■ Exercise: From the line containing "The width and" through the last line of the records below, each line is to be repeated exactly; pictures are to be omitted.

Saved entries:
= Beginning of Section =
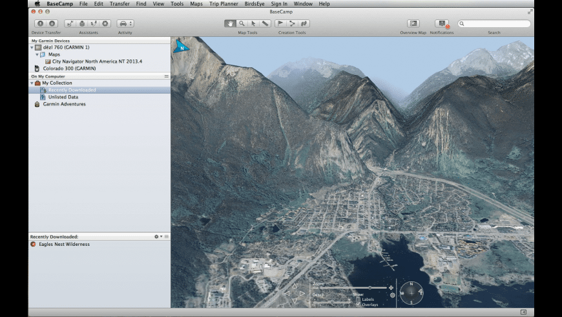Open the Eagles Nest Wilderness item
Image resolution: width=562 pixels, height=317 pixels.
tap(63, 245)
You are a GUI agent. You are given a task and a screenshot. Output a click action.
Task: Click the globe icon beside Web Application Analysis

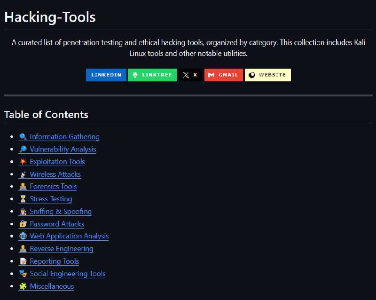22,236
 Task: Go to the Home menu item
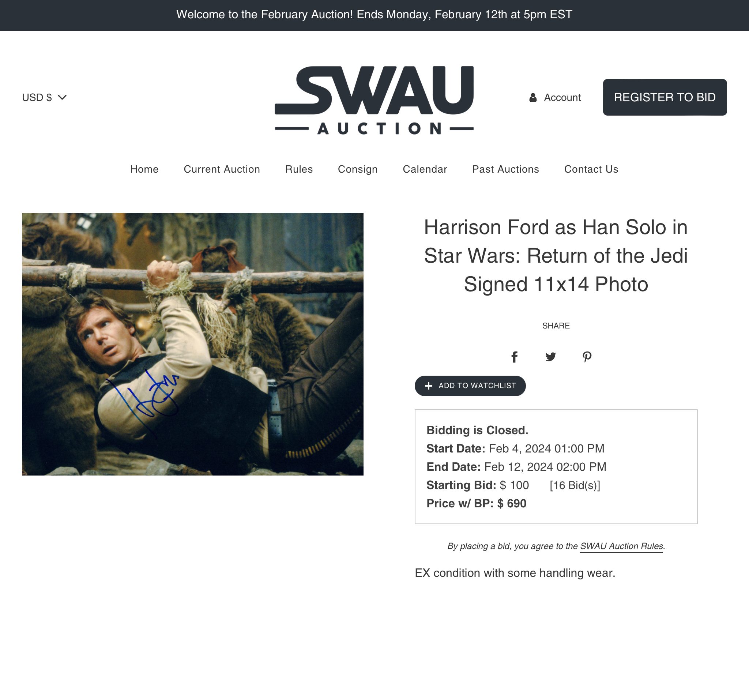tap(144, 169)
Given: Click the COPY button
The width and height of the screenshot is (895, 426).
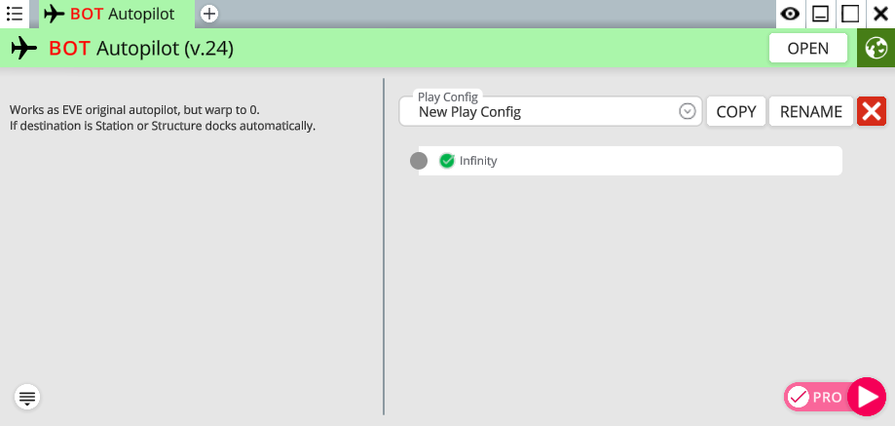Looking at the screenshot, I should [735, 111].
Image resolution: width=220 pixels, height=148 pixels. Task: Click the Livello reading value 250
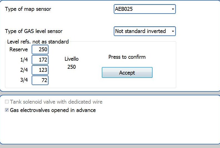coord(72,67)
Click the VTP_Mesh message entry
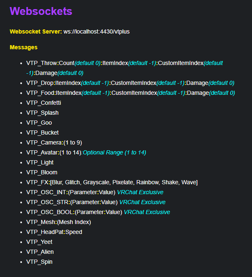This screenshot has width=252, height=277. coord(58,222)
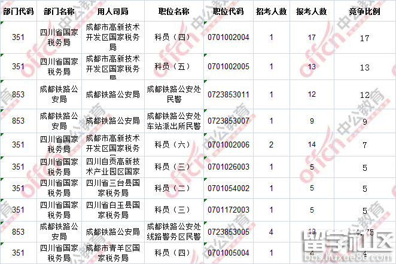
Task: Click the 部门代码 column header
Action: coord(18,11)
= End of Section =
■ Task output:
The width and height of the screenshot is (895, 426).
Looking at the screenshot, I should [735, 111].
Image resolution: width=220 pixels, height=148 pixels. Task: Click the Livello reading value 250
coord(72,67)
Click the VTP_Mesh message entry
This screenshot has width=252, height=277. coord(58,222)
Task: Click the 部门代码 column header
Action: coord(18,11)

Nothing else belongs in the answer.